(Beginning of Data provided)

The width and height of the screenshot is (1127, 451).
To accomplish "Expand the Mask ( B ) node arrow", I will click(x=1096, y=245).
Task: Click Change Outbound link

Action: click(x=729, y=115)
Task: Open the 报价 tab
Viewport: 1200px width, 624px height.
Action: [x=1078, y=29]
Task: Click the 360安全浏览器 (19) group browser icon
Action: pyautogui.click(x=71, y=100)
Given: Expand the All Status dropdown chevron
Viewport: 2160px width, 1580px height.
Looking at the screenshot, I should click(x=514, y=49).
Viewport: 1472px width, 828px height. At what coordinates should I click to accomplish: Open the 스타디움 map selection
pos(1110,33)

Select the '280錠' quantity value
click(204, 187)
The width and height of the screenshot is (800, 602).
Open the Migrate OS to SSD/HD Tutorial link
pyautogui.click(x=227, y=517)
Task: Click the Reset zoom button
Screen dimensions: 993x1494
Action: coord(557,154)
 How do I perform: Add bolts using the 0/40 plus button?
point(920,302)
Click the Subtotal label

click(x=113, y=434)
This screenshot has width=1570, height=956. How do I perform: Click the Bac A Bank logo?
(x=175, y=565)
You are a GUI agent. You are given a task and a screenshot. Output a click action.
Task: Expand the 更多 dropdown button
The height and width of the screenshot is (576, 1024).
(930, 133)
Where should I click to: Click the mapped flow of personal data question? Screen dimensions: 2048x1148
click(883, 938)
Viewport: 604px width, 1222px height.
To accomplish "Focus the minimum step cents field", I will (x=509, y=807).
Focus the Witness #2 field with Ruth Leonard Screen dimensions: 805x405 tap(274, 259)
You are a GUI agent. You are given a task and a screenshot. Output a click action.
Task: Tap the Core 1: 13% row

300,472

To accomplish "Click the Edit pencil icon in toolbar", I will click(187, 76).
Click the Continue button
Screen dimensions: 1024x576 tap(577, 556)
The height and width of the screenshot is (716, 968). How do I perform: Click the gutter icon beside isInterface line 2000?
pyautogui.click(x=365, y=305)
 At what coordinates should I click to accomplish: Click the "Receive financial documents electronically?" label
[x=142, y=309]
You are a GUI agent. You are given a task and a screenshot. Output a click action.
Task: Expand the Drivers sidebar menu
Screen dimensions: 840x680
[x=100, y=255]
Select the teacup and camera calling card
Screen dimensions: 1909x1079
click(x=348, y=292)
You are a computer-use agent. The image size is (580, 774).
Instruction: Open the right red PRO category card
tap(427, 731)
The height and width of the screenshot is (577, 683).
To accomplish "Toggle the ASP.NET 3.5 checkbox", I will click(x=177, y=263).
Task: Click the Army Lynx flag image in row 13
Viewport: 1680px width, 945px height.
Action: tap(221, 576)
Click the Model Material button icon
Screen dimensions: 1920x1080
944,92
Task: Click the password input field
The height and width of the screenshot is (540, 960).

(End of Data provided)

* [Brief]:
The lines you need are those with the word "dropdown"; list them from the entries.

* [Answer to this task]:
Given: Expand the All Status dropdown chevron
Task: Expand the 更多 dropdown button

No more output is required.